#### [TASK TO CARRY OUT]
If a record below holds a picture, leave the picture out and copy the rest exactly.

#### [DATA PROVIDED]
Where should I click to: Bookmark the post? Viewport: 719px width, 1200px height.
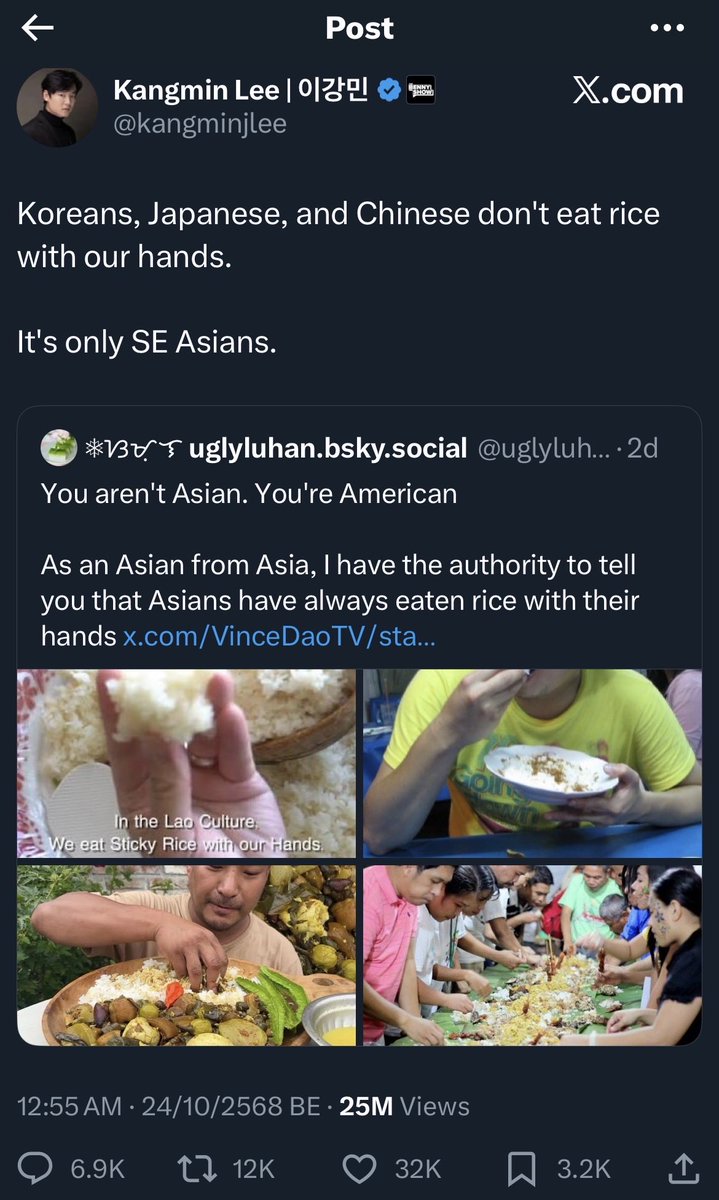coord(522,1168)
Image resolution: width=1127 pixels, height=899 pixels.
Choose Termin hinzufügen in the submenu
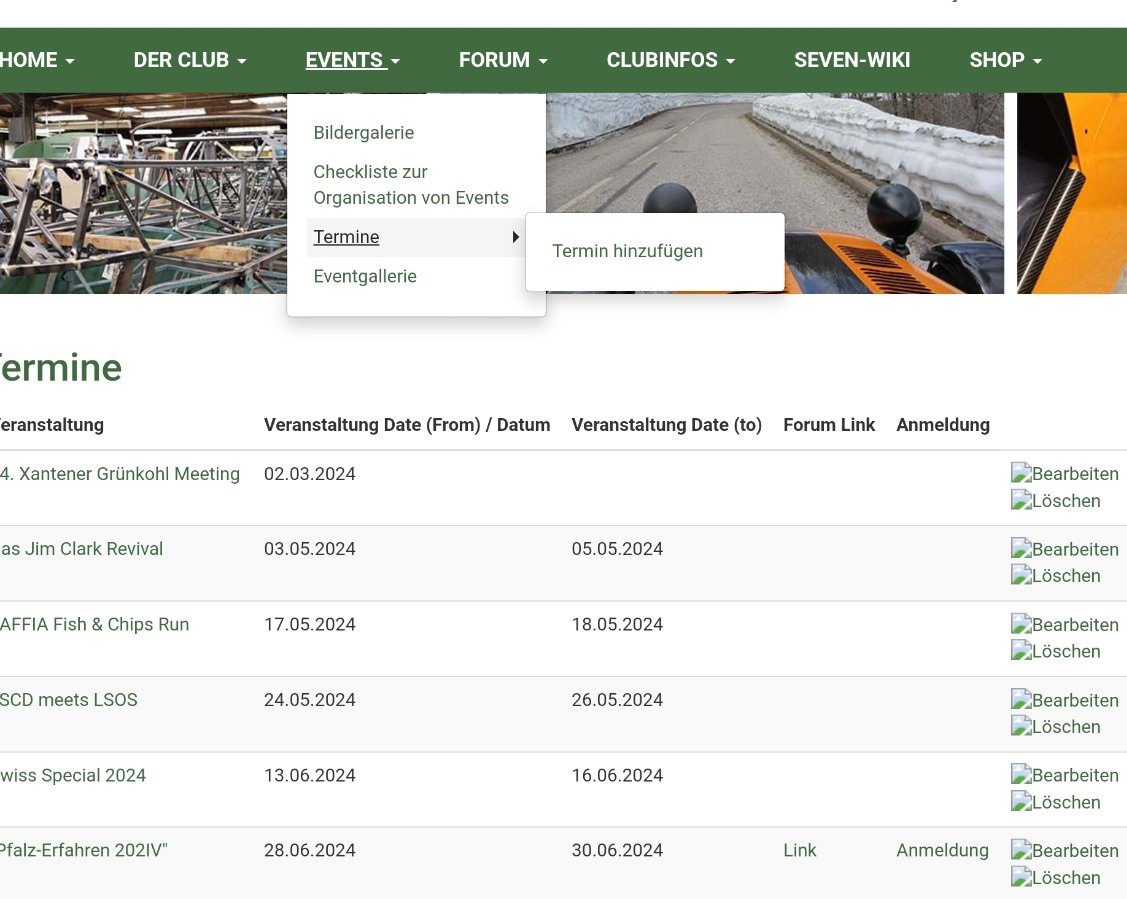(627, 251)
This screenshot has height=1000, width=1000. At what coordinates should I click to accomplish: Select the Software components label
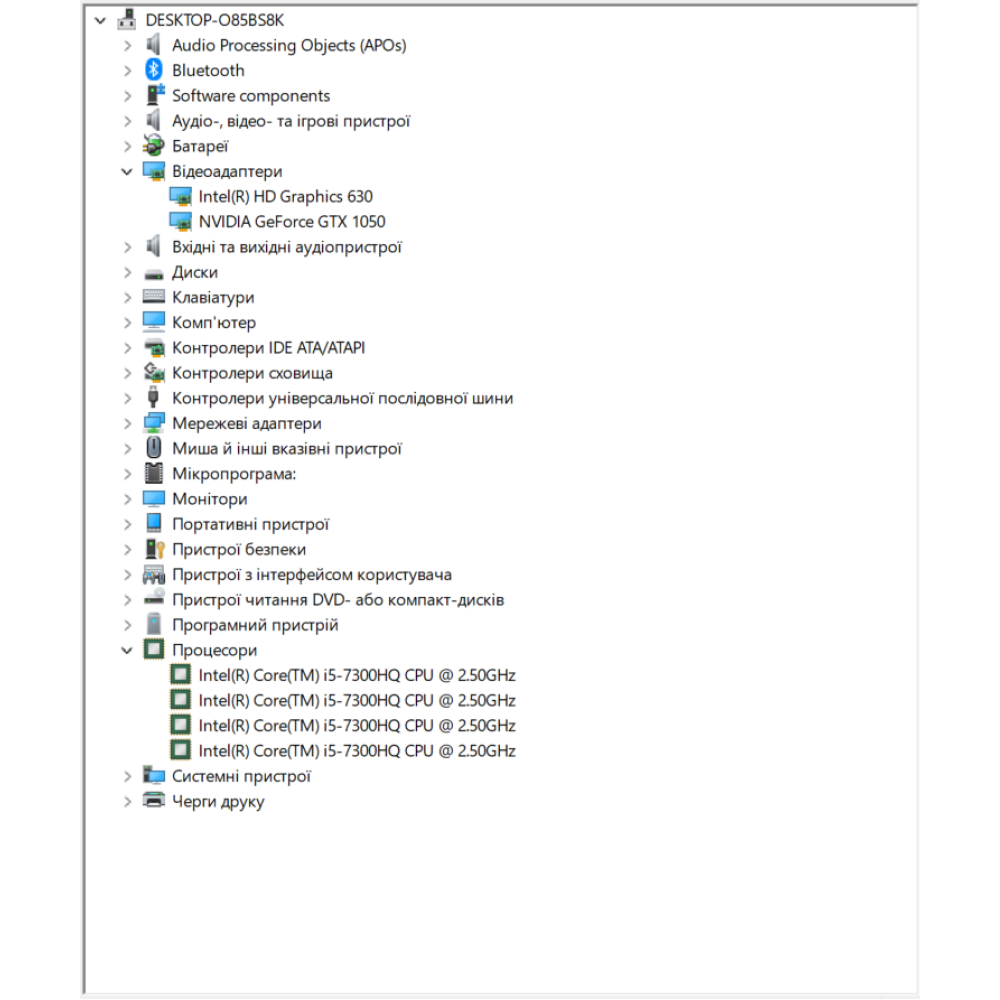[x=250, y=96]
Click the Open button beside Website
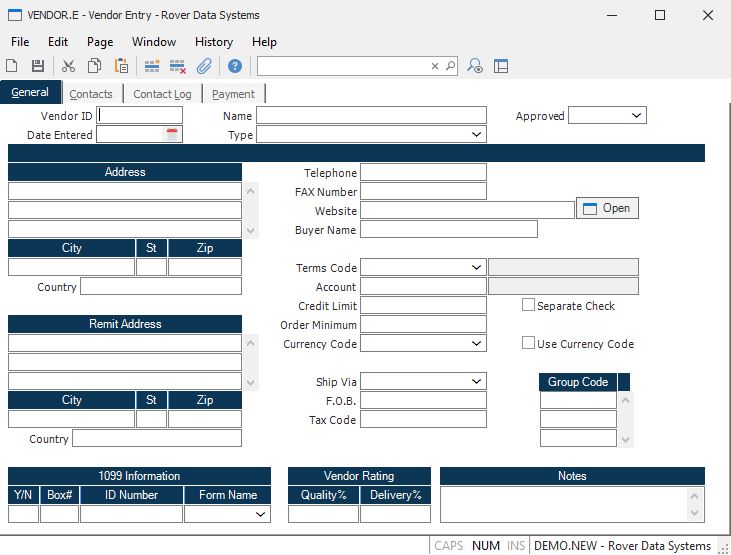This screenshot has height=555, width=731. 607,208
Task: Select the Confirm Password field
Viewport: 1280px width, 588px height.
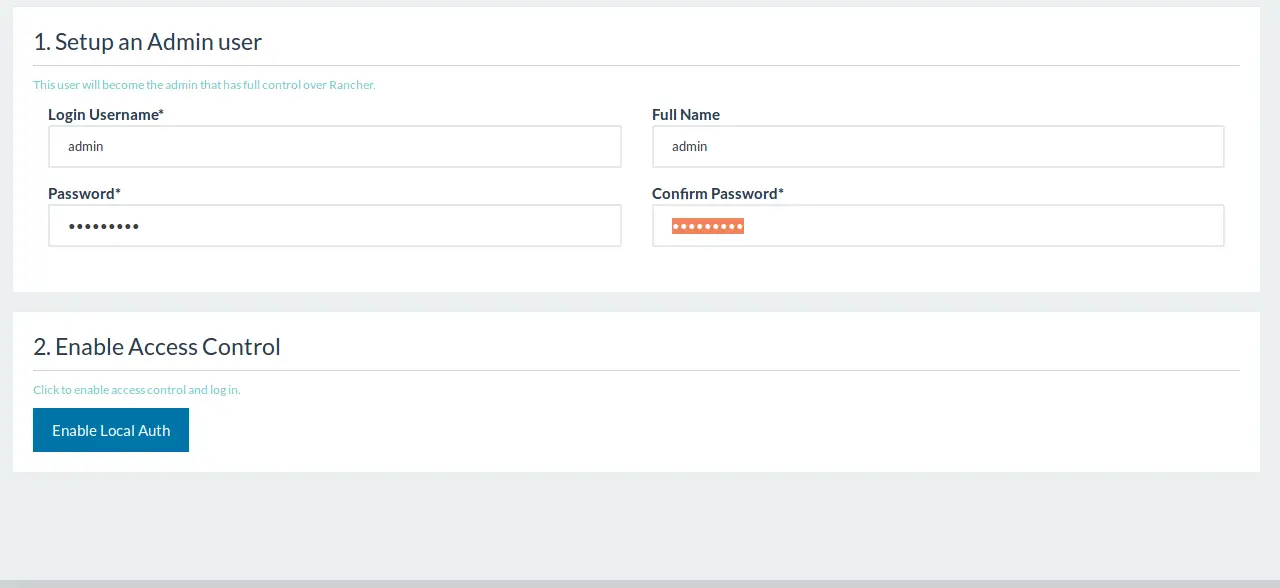Action: pyautogui.click(x=938, y=225)
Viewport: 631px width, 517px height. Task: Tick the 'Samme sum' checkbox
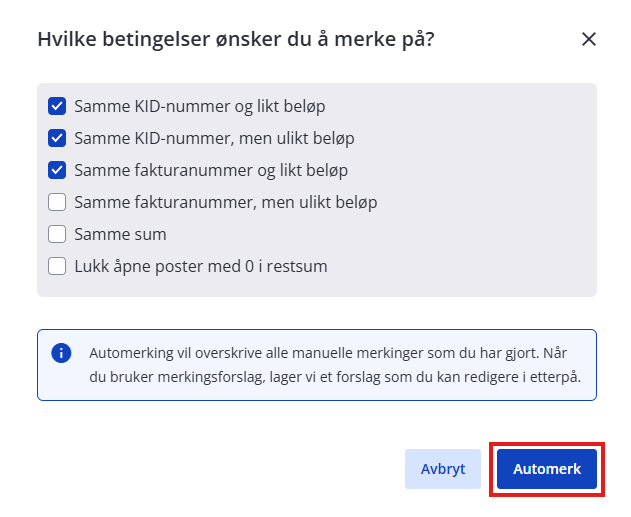coord(57,234)
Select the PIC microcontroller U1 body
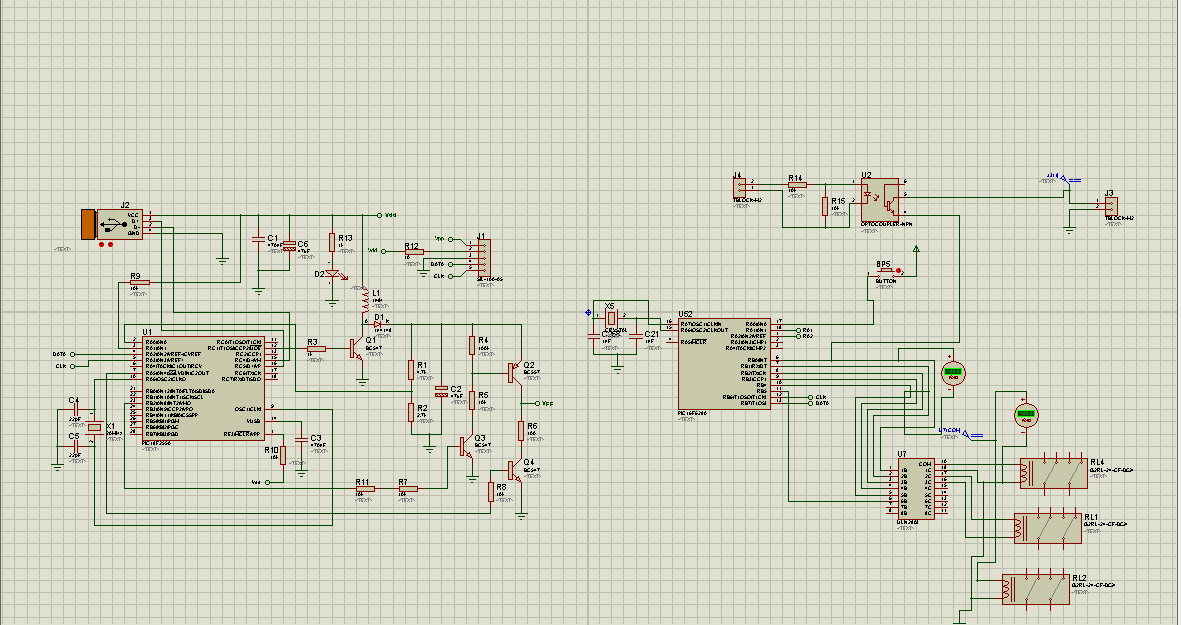1181x625 pixels. [x=203, y=388]
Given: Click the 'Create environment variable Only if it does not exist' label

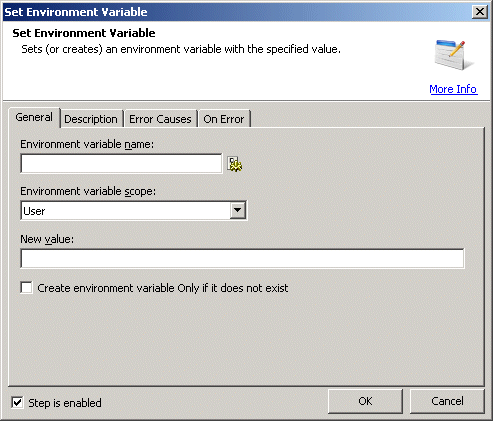Looking at the screenshot, I should 163,288.
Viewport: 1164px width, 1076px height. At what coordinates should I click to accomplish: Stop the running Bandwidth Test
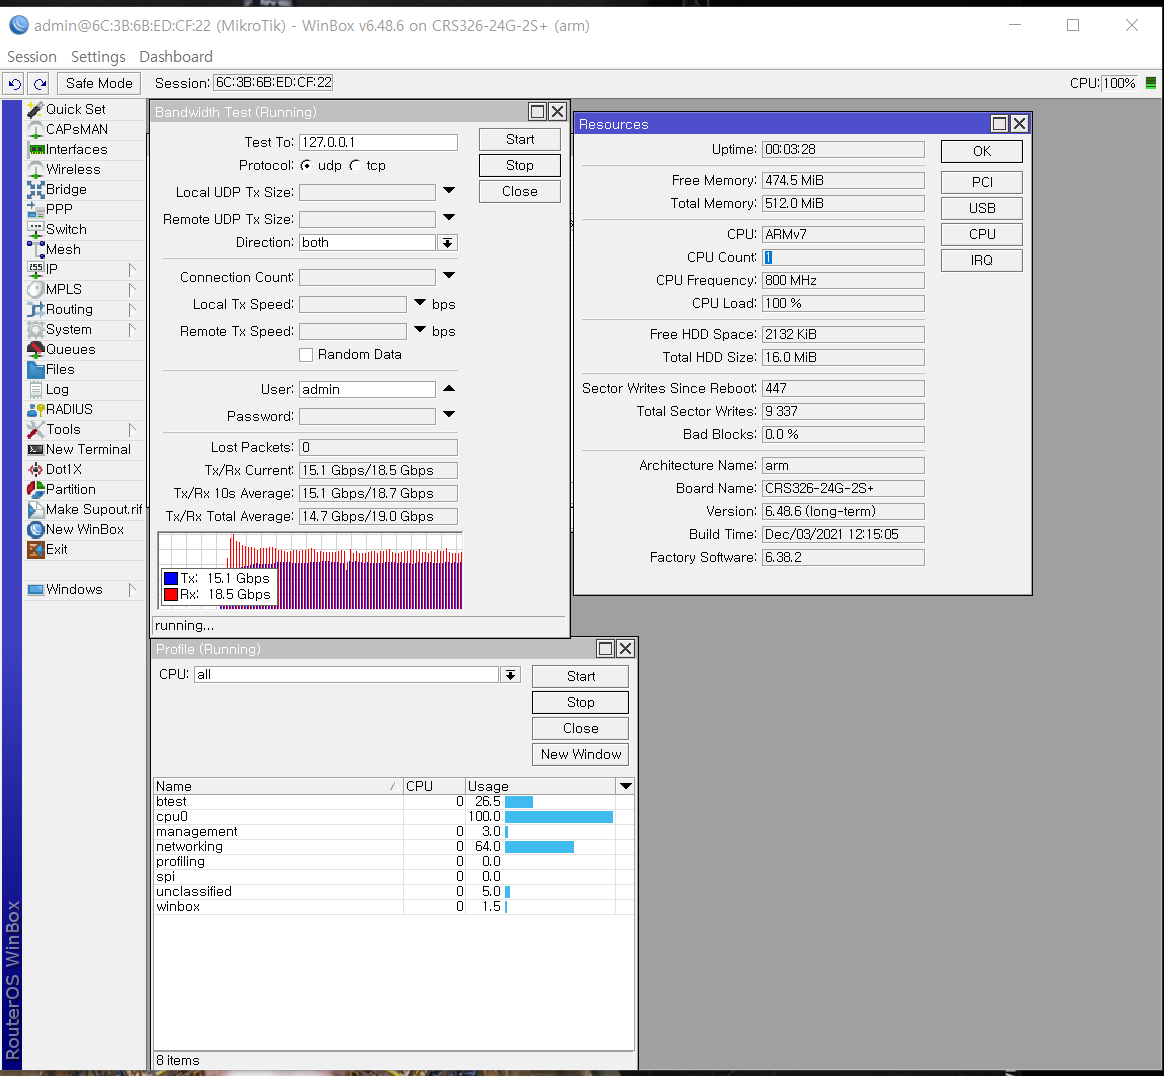click(x=520, y=166)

#### [RESPONSE]
Where should I click to: Bookmark the post? Viewport: 719px width, 1200px height.
coord(522,1168)
Image resolution: width=1127 pixels, height=899 pixels.
Choose Termin hinzufügen in the submenu
(627, 251)
This screenshot has height=1000, width=1000. At what coordinates should I click to accomplish: Select the Software components label
[x=250, y=96]
Click the Open button beside Website
This screenshot has height=555, width=731. 607,208
Task: Select the Confirm Password field
Viewport: 1280px width, 588px height.
Action: pyautogui.click(x=938, y=225)
Viewport: 631px width, 517px height. Task: Tick the 'Samme sum' checkbox
coord(57,234)
Select the PIC microcontroller U1 body
1181x625 pixels. [x=203, y=388]
Given: Click the 'Create environment variable Only if it does not exist' label

Looking at the screenshot, I should 163,288.
Viewport: 1164px width, 1076px height. At what coordinates should I click to accomplish: Stop the running Bandwidth Test
click(x=520, y=166)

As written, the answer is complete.